Dairy farmers care about New Zealand. We are proud of our industry. We are proud of the fact that we are a group of individuals, families, and businesses that have worked together to build an industry capable of taking on the world and succeeding often against global competitors with gross turnover exceeding that of some small countries.

Farmers care about our land and our environment. We nurture the land and the resources that we use and we are constantly looking for new ways to improve our performance. We will continue to invest in the ongoing research and development to ensure long term sustainability, and then put into practice the information that is gained.

It has always been this way.
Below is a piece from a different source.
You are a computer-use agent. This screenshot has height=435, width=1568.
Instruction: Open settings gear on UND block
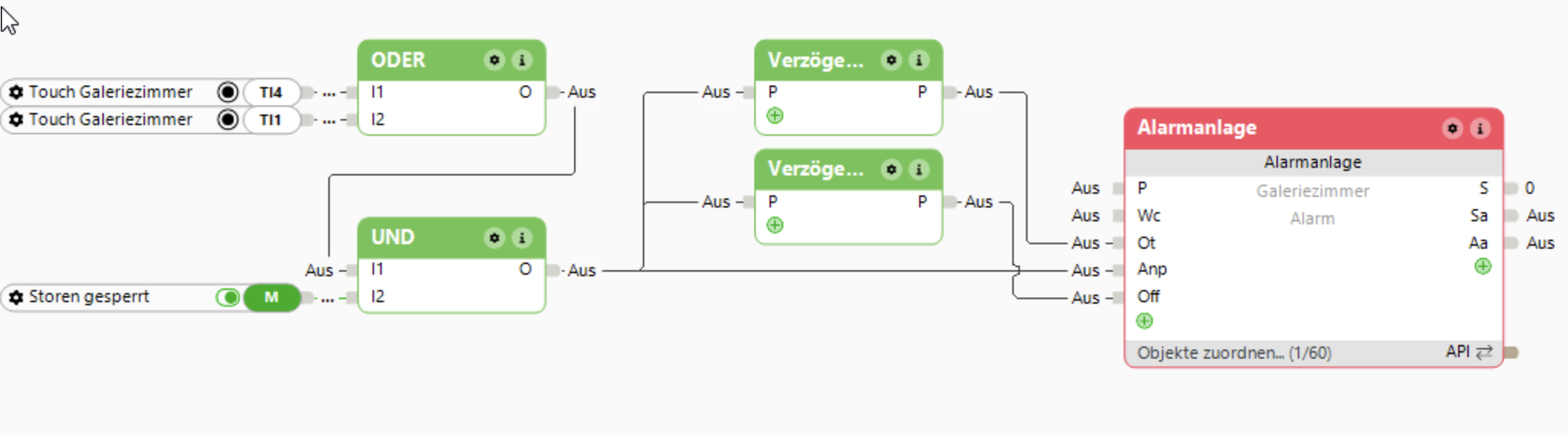[x=495, y=237]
It is the way we have proceeded to become the industry we are and we are not going to roll over lightly just because some misguided folk with personal agendas cannot read a straightforward report and use the information in the best interests of New Zealand.

The Environment New Zealand 2007 report details a wide range of issues that we as New Zealanders will have to deal with if the environmental targets are to be raised to the levels that we aspire to.

·         From improving the level of compliance on farms to ensuring that urban sewerage systems no longer regularly overflow and threaten human health. 

·         From ensuring that the degrading effects of soil erosion on the coastal marine environment from deforestation and urban development, to the stabilizing of hill country.

·         From the ever increasing demands for energy and transport to the concerns surrounding endangered species.

The report is a valuable resource and one which those with an interest in the environment should read.

For us as farmers, it is both recognition for the good work we have done to date and the work left to do. It is ongoing, but as farmers we will, as always, continue to do the best that we can, with the tools that we have. There is something in this report for everyone in New Zealand to work on. It will take the best efforts of all not just dairy farmers to make a difference.

Unsustainable expectations raised by the short term desires of sectional interest groups are another matter.